Instructions for the task:
Type out every line below exactly as it reads.

Data excerpts:
# # # #
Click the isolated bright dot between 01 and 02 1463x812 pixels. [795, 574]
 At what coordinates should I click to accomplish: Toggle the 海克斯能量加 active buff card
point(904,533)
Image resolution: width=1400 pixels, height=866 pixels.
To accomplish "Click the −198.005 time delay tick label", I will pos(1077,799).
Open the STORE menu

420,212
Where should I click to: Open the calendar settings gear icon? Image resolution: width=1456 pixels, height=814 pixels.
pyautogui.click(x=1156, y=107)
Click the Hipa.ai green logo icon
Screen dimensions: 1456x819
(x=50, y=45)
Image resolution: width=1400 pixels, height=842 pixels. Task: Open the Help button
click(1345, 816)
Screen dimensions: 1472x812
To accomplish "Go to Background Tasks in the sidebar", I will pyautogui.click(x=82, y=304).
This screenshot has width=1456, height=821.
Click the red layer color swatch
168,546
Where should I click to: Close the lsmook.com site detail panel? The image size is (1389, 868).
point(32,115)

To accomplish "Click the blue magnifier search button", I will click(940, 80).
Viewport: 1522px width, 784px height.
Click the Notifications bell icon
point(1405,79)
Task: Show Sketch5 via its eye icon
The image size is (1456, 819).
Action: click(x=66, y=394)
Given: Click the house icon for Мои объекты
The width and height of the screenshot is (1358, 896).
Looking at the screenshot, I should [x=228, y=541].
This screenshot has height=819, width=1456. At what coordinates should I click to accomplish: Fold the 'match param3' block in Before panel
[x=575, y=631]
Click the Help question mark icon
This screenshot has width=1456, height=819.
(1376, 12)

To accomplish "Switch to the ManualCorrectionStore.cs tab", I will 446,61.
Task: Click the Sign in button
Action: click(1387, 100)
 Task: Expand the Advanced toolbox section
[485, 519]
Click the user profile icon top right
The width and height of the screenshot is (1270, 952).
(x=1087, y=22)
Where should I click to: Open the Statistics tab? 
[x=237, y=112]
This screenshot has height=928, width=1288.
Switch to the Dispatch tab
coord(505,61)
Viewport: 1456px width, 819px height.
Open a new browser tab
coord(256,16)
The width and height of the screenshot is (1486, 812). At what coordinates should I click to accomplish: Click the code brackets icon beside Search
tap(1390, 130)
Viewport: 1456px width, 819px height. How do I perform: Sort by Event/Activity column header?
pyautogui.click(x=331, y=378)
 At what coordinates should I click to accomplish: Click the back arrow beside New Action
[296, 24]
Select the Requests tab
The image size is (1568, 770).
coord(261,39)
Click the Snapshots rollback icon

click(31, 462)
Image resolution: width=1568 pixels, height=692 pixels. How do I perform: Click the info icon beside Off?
# # # #
Your response:
Click the isolated bright dot between 01 and 02 1463x812 pixels. [795, 574]
 At what coordinates should I click to accomplish: Toggle the 海克斯能量加 active buff card
point(904,533)
Image resolution: width=1400 pixels, height=866 pixels.
To accomplish "Click the −198.005 time delay tick label", I will pos(1077,799).
Open the STORE menu

420,212
Where should I click to: Open the calendar settings gear icon? Image resolution: width=1456 pixels, height=814 pixels.
pyautogui.click(x=1156, y=107)
Click the Hipa.ai green logo icon
Screen dimensions: 1456x819
(x=50, y=45)
Image resolution: width=1400 pixels, height=842 pixels. Task: Open the Help button
click(1345, 816)
Screen dimensions: 1472x812
To accomplish "Go to Background Tasks in the sidebar", I will pyautogui.click(x=82, y=304).
This screenshot has width=1456, height=821.
Click the red layer color swatch
168,546
Where should I click to: Close the lsmook.com site detail panel? The image size is (1389, 868).
point(32,115)

To accomplish "Click the blue magnifier search button", I will click(940, 80).
Viewport: 1522px width, 784px height.
Click the Notifications bell icon
point(1405,79)
Task: Show Sketch5 via its eye icon
The image size is (1456, 819).
Action: click(x=66, y=394)
Given: Click the house icon for Мои объекты
The width and height of the screenshot is (1358, 896).
Looking at the screenshot, I should [x=228, y=541].
This screenshot has height=819, width=1456. At what coordinates should I click to accomplish: Fold the 'match param3' block in Before panel
[x=575, y=631]
Click the Help question mark icon
This screenshot has width=1456, height=819.
(1376, 12)

To accomplish "Switch to the ManualCorrectionStore.cs tab", I will 446,61.
Task: Click the Sign in button
Action: click(1387, 100)
 Task: Expand the Advanced toolbox section
[485, 519]
Click the user profile icon top right
The width and height of the screenshot is (1270, 952).
(x=1087, y=22)
Where should I click to: Open the Statistics tab? 
[x=237, y=112]
This screenshot has height=928, width=1288.
Switch to the Dispatch tab
coord(505,61)
Viewport: 1456px width, 819px height.
Open a new browser tab
coord(256,16)
The width and height of the screenshot is (1486, 812). At what coordinates should I click to accomplish: Click the code brackets icon beside Search
tap(1390, 130)
Viewport: 1456px width, 819px height. How do I perform: Sort by Event/Activity column header?
pyautogui.click(x=331, y=378)
 At what coordinates should I click to accomplish: Click the back arrow beside New Action
[296, 24]
Select the Requests tab
The image size is (1568, 770).
coord(261,39)
Click the Snapshots rollback icon

click(31, 462)
Image resolution: width=1568 pixels, height=692 pixels. How do I perform: Click the info icon beside Off?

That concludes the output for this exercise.